Green is not just the color of the crocodile, it is the color of the money that he conjures out of thin air.

This post is part of Chapter 1 of Russia’s Alien Nations: The Secret Identities of Post-Socialism, an ongoing feature on All the Russias, as well as .  It can also be found at russiasaliennations.org. You can also find  all the previous entries here.

 

The philosopher Harry Frankfurt famously turned “bullshit” into a term of art, distinguishing it from mere lying:

It is impossible for someone to lie unless he thinks he knows the truth. Producing bullshit requires no such conviction. A person who lies is thereby responding to the truth, and he is to that extent respectful of it. When an honest man speaks, he says only what he believes to be true; and for the liar, it is correspondingly indispensable that he considers his statements to be false. For the bullshitter, however, all these bets are off: he is neither on the side of the true nor on the side of the false. His eye is not on the facts at all, as the eyes of the honest man and of the liar are, except insofar as they may be pertinent to his interest in getting away with what he says. He does not care whether the things he says describe reality correctly. He just picks them out, or makes them up, to suit his purpose.

At this point in Tycoon, we could allow for the possibility that Koretsky is sincere; but over the next two hours of screen time, the professor evolves into Platon’s primary antagonist, and his motivations are anything but noble.

Marxism-Leninism, the philosophy Koretsky so pompously evokes, would lead us to expect arguments in the form of a dialectic (thesis-antithesis-synthesis). Any argument that takes that form would be reaffirming the premises of Marxism-Leninism even if explicitly refuting them.  But it is Koretsky himself who makes the dialectic all but impossible by responding to reason with bullshit.  Enter Platon, who replaces the synthesis with an absurdist argument that exposes the absurdity of the entire debate. Platon’s “crocodile” proof could only be seen as a synthesis if we do what Platon himself is doing: ignore the content entirely and focusing on the underlying problem of logic itself. The result would be a dialectic of “reason-bullshit-metabullshit.”
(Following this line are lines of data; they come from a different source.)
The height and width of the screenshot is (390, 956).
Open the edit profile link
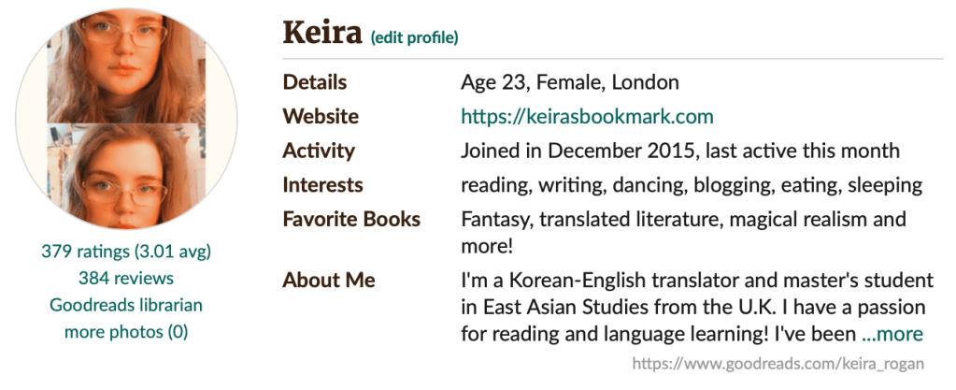(414, 38)
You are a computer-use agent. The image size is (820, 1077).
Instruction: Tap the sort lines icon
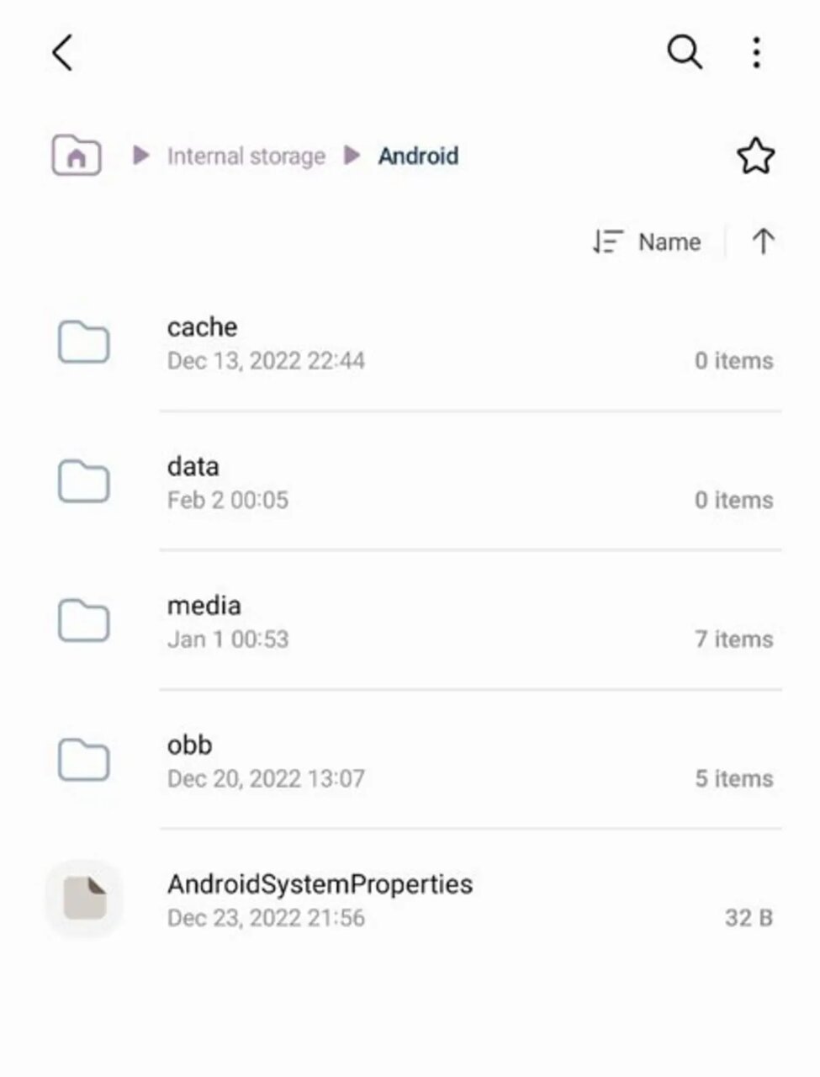(606, 242)
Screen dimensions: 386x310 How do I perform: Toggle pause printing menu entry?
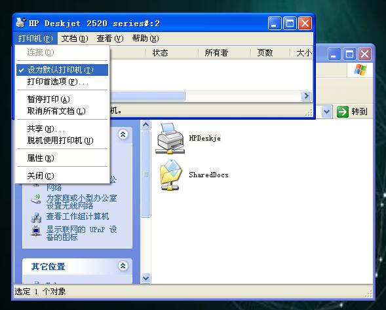62,99
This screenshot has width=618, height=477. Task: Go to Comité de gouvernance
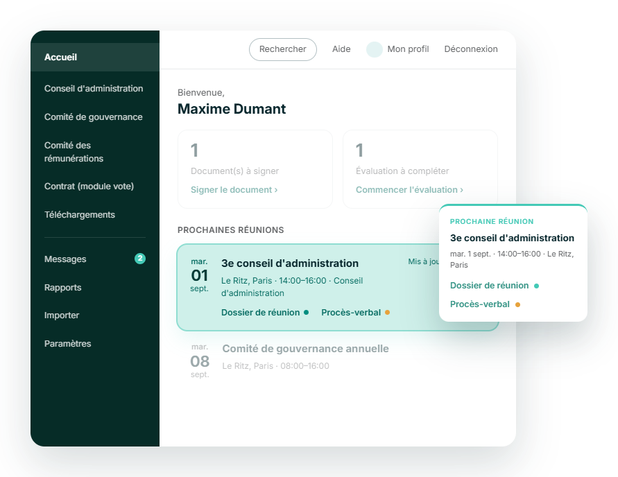95,117
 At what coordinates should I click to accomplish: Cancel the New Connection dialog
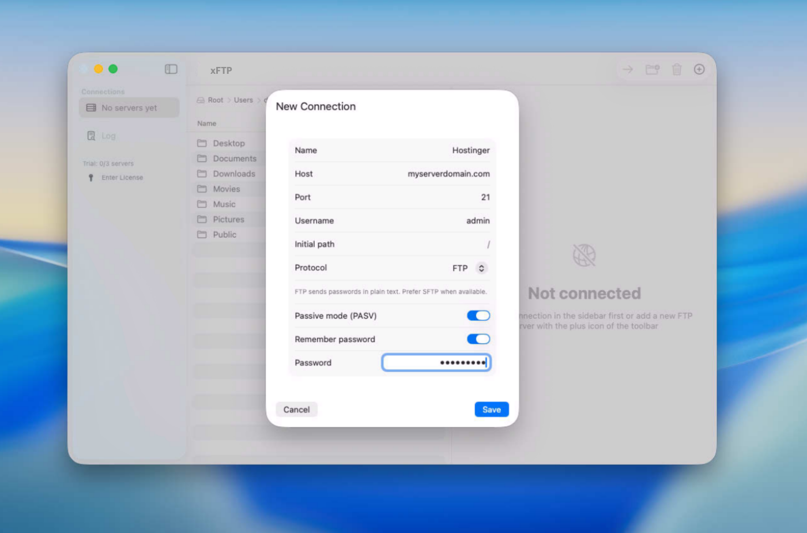(x=296, y=410)
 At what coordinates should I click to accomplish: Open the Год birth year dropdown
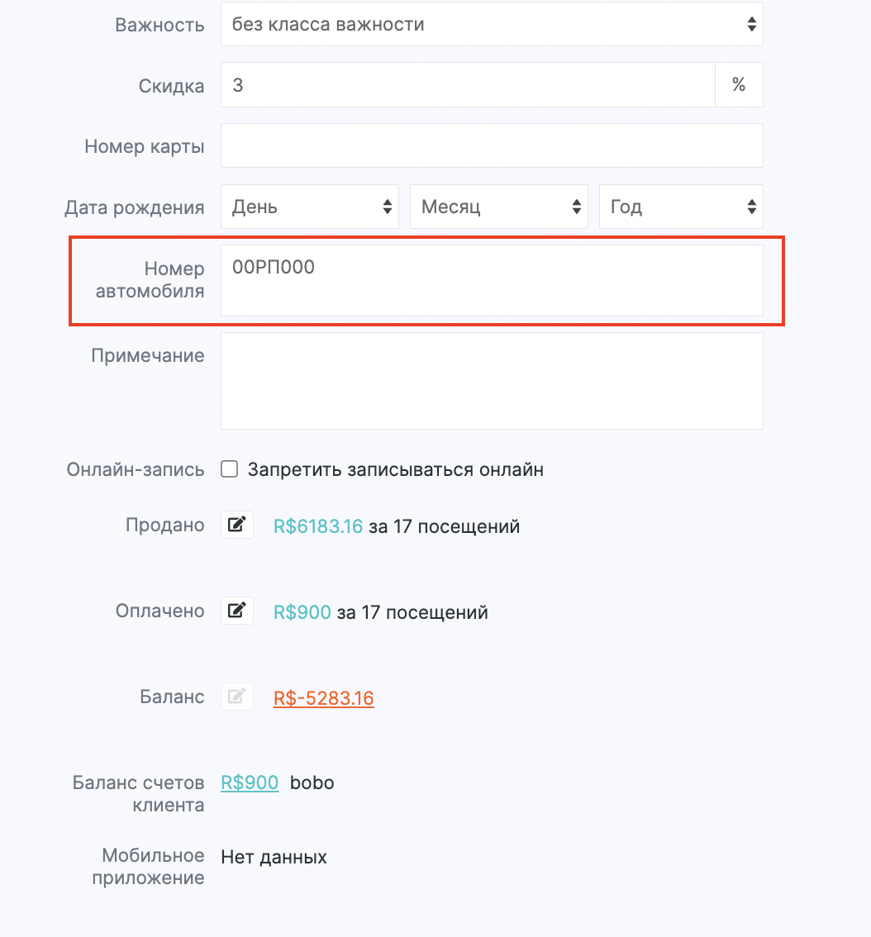click(x=681, y=207)
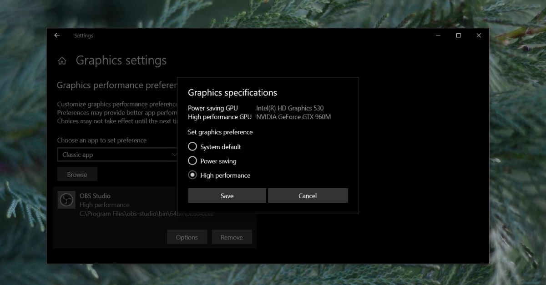This screenshot has height=285, width=546.
Task: Open Settings home via house icon
Action: tap(62, 61)
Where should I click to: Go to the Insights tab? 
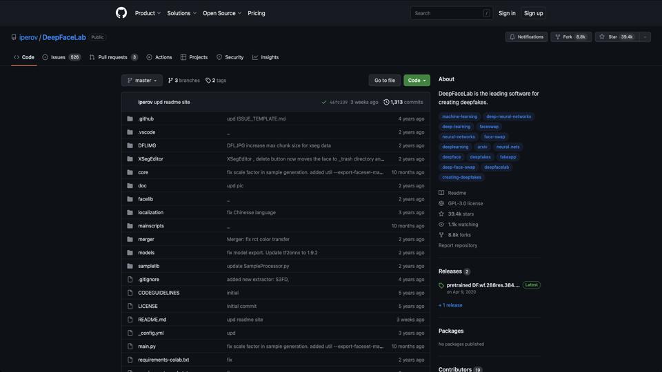pos(265,57)
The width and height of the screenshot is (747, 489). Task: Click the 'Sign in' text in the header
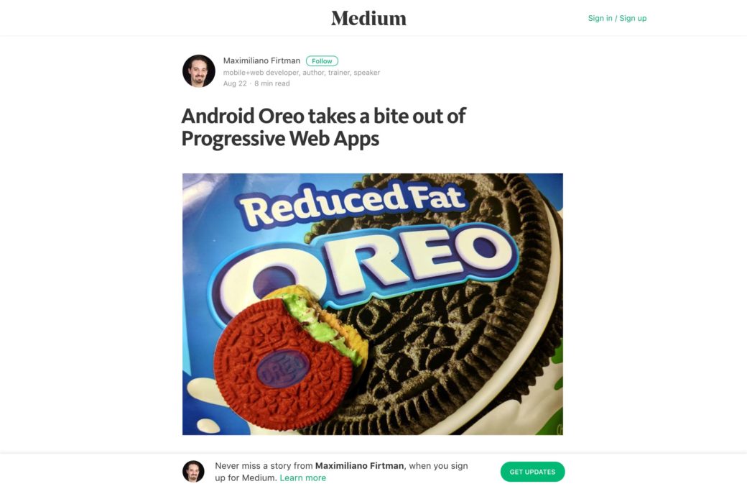click(600, 18)
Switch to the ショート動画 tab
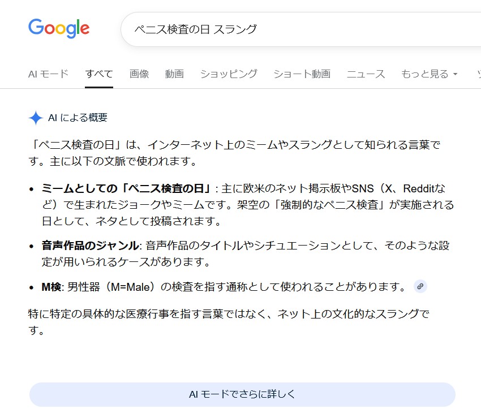The image size is (481, 413). (x=302, y=74)
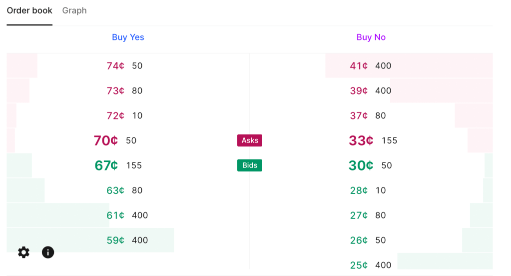The height and width of the screenshot is (276, 511).
Task: Click the info icon
Action: (x=48, y=253)
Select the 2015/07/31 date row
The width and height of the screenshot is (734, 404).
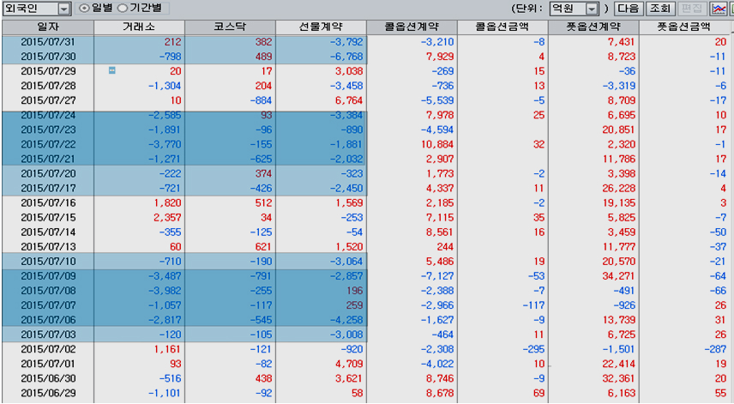pyautogui.click(x=47, y=41)
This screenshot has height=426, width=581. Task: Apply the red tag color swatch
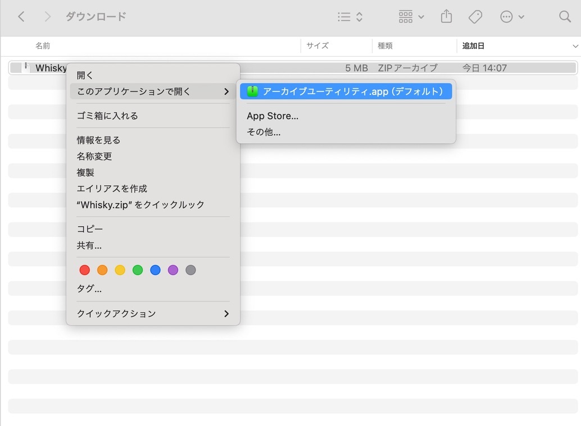pyautogui.click(x=85, y=270)
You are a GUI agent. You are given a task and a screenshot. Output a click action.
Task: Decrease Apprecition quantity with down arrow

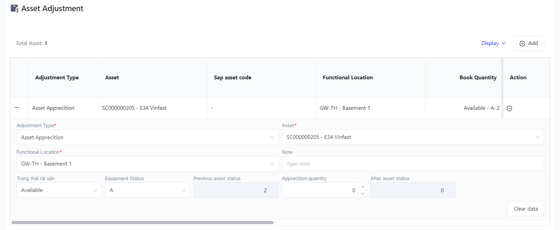(x=362, y=194)
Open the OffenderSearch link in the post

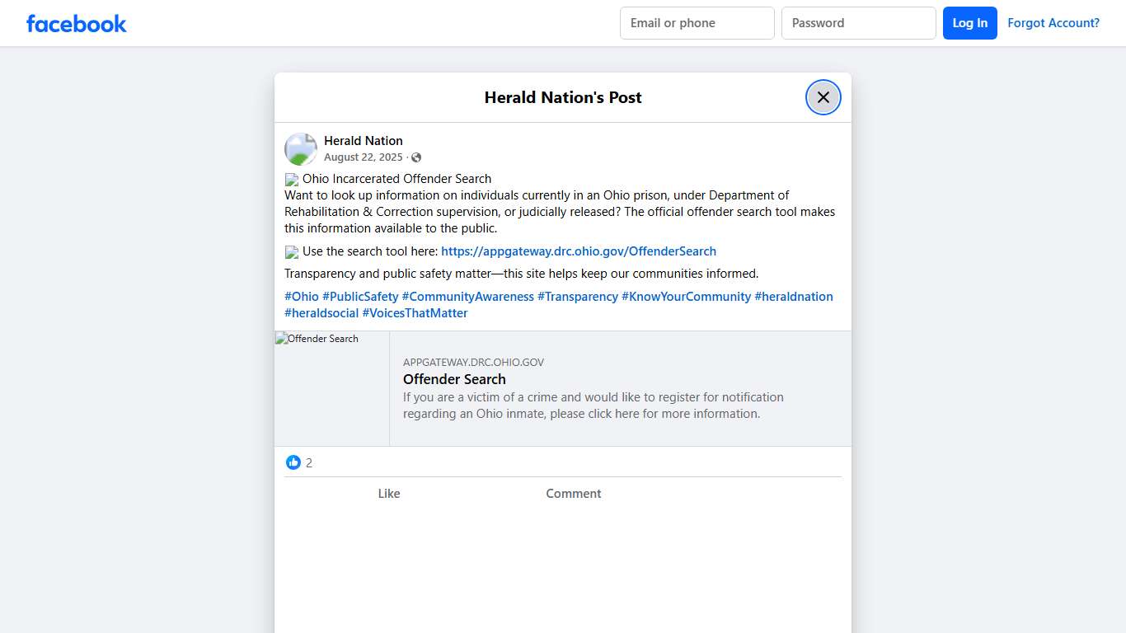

Yet the stakes of the bullshit argument could not be higher, and this is why the crocodile scene pairs so well with the previous train conductress episode.  In each case, a real or imagined transgression could lead to personal ruin.  When Mark implores Platon to come to Viktor’s rescue he uses the same word (“personalka” or “personal complaint”) that the conductress used in her threat against Mark himself.  The conductress’s blackmail threat was based on an entirely faked incident (Mark hadn’t actually slept with her, and she didn’t want to marry him), while Viktor endangers himself by insisting on “facts” and “reality” in the face of falsity and bullshit.

Taken together, these two scenes are concise allegories of both the film’s central conflict and the rise of the New Russian.  The three-part, non-dialectical argument about economics and crocodiles points to the actual tripartite relationship that drives much of the film:  a love triangle.  Right after winning the argument, Platon races back to the woman whose bed he left two hours before: Masha Koretskaya, Koretsky’s wife.  Not only does this ensure Koretsky’s lifelong hatred of Platon, but it also easily symbolizes Platon’s approach to his surroundings.  The world as it exists is nothing but an imperfect arrangement of raw materials, from which he can take the best and leave the rest.  Given the familiar, indeed, cliché trope of the female character standing in for Russia (or the USSR) itself, Platon is seizing the country from a man who no longer knows how to husband it.

If Russia is going to belong to the Platon Makovskys of the world, it is because these New Russians, rather than simply accepting the world as given (in Bakhtin’s terms, dan), they zero in on weakness after weakness, exploiting them precisely because they are available, and because no one else has gotten to them first.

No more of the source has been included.